■ DOCUMENT EXTRACT ■
######

UK: Rent Reviews In Lease Renewals – Are Tenants Missing A Trick?

Last Updated: 28 May 2009
Article by Mike Hoye

In the early 1990's the last recession saw a flurry of cases on whether, on a business lease renewal, a rent review should be both upwards and downwards. It is a point which seems to have been overlooked by tenants' advisers in recent years and upwards only reviews have been and remain the norm, especially where the existing lease has an upwards only review. The current economic climate (not so much the recession as the atmosphere of uncertainty) does however raises the question of whether tenants' advisers should be looking to achieve the benefit of an upwards/downwards review for their clients.

The reluctance on the part of tenants' advisers to take this point may perhaps be down to the statements of leading commentators on the relevant case law. For example:

"The court has power to order the inclusion of an upwards only rent review clause. This power is likely to be exercised where the current tenancy contains such a clause" (Woodfall).

"If the previous lease included an "upwards only" rent review provision and that can be shown to be in accordance with current market practice then it would seem that the new lease should contain a similar provision" (Hill and Redman).

It is of course the case that the majority of business leases coming up for renewal (where the term has been of sufficient length) do contain upwards only reviews and this remains in line with current market practice for the grant of new leases. But is this the end of the argument? The statements of the commentators are not unequivocal and an examination of the cases suggests that the position is far from settled. Is there scope for tenants to argue for upwards/downwards reviews on renewals? The following points are worth considering:

What Do The Cases Say?

######

■ THINGS TO DO ■
1) In the rent review article, which commentator is quoted as saying the court has power to order the inclusion of an upwards only rent review clause?
2) Return the passage of the rent review article from "UK: Rent Reviews" up to and including "for their clients.".

[Some entries]

######

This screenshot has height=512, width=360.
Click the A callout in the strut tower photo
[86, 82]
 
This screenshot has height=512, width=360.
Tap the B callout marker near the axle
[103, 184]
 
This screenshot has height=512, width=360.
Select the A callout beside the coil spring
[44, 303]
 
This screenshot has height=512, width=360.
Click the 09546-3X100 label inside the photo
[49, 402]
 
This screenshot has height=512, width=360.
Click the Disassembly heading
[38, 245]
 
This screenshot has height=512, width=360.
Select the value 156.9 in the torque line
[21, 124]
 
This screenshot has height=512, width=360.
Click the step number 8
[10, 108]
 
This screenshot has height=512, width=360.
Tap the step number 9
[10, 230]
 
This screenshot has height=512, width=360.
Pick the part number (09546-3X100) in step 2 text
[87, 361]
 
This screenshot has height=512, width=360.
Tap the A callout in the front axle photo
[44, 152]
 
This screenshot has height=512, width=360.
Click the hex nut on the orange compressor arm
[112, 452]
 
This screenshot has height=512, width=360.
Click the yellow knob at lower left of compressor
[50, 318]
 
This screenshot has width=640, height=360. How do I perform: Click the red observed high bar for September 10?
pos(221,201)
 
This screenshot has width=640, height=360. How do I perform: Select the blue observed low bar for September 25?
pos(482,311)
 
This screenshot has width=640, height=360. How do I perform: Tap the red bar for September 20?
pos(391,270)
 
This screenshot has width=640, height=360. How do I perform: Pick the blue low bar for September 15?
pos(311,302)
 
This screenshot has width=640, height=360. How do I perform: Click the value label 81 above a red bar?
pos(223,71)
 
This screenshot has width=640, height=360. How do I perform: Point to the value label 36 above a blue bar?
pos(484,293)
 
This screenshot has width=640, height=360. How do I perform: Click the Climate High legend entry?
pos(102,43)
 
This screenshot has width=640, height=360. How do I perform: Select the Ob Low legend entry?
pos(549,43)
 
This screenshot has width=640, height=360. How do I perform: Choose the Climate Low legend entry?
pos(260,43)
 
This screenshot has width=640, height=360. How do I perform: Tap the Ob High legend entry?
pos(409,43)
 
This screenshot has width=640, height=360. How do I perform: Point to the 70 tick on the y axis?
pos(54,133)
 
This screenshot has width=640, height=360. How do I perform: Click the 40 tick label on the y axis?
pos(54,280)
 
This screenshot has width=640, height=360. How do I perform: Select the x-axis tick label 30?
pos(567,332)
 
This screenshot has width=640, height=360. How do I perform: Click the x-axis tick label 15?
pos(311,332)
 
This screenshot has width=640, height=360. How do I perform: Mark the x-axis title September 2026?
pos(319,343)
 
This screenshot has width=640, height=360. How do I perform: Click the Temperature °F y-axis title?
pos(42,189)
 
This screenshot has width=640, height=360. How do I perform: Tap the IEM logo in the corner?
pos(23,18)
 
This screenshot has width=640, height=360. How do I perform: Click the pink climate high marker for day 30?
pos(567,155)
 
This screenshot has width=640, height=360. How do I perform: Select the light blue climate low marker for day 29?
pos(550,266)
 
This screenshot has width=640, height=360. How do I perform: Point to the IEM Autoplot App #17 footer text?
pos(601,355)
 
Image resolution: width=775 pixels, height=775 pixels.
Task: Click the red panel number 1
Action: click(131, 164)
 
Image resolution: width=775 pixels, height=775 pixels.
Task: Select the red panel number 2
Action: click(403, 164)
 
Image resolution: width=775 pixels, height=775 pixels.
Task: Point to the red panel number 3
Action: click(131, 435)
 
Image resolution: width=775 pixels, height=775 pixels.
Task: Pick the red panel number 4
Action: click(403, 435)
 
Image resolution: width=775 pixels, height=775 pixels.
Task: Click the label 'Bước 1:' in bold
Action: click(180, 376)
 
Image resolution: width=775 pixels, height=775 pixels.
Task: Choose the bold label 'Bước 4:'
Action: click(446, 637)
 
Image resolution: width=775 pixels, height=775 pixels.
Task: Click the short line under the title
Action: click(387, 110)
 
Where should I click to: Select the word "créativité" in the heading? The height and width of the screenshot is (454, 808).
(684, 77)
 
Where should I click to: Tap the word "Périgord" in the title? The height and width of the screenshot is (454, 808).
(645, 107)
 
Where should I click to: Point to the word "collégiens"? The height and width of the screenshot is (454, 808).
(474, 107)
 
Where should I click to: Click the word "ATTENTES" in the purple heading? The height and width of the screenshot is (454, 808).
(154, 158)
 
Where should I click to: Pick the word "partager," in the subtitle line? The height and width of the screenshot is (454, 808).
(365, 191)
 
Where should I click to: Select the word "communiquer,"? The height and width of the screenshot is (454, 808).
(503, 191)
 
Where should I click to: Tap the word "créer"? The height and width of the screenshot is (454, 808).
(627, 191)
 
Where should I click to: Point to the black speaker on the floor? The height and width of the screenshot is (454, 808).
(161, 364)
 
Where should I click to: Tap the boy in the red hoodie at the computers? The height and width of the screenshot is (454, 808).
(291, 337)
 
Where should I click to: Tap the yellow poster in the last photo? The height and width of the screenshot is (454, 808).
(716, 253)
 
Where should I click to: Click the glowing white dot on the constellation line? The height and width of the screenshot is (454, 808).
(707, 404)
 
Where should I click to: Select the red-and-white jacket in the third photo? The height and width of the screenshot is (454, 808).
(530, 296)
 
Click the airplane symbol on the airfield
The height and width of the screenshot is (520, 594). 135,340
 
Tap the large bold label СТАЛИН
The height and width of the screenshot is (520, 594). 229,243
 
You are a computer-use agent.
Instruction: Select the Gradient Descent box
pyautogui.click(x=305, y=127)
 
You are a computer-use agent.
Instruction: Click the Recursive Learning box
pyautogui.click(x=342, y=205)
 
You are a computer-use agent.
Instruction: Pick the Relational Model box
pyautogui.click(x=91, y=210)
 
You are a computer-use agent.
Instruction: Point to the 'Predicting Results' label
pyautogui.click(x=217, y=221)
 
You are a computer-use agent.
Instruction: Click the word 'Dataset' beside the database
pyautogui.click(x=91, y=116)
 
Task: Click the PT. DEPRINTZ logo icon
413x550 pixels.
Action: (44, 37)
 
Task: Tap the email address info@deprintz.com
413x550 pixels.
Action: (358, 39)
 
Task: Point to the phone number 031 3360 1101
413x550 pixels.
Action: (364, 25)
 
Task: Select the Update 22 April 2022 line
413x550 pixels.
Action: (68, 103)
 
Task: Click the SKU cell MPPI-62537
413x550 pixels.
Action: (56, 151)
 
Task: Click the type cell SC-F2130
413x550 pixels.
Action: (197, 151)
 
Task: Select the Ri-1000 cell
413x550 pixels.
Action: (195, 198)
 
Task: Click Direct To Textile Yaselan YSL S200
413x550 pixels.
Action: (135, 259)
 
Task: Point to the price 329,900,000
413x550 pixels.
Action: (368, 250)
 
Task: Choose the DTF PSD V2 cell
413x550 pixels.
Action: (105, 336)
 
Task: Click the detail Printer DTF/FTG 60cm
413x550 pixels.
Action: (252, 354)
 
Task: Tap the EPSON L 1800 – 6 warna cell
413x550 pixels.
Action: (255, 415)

######

■ FULL ANSWERS ■
1) Woodfall

2)
UK: Rent Reviews In Lease Renewals – Are Tenants Missing A Trick?

Last Updated: 28 May 2009
Article by Mike Hoye

In the early 1990's the last recession saw a flurry of cases on whether, on a business lease renewal, a rent review should be both upwards and downwards. It is a point which seems to have been overlooked by tenants' advisers in recent years and upwards only reviews have been and remain the norm, especially where the existing lease has an upwards only review. The current economic climate (not so much the recession as the atmosphere of uncertainty) does however raises the question of whether tenants' advisers should be looking to achieve the benefit of an upwards/downwards review for their clients.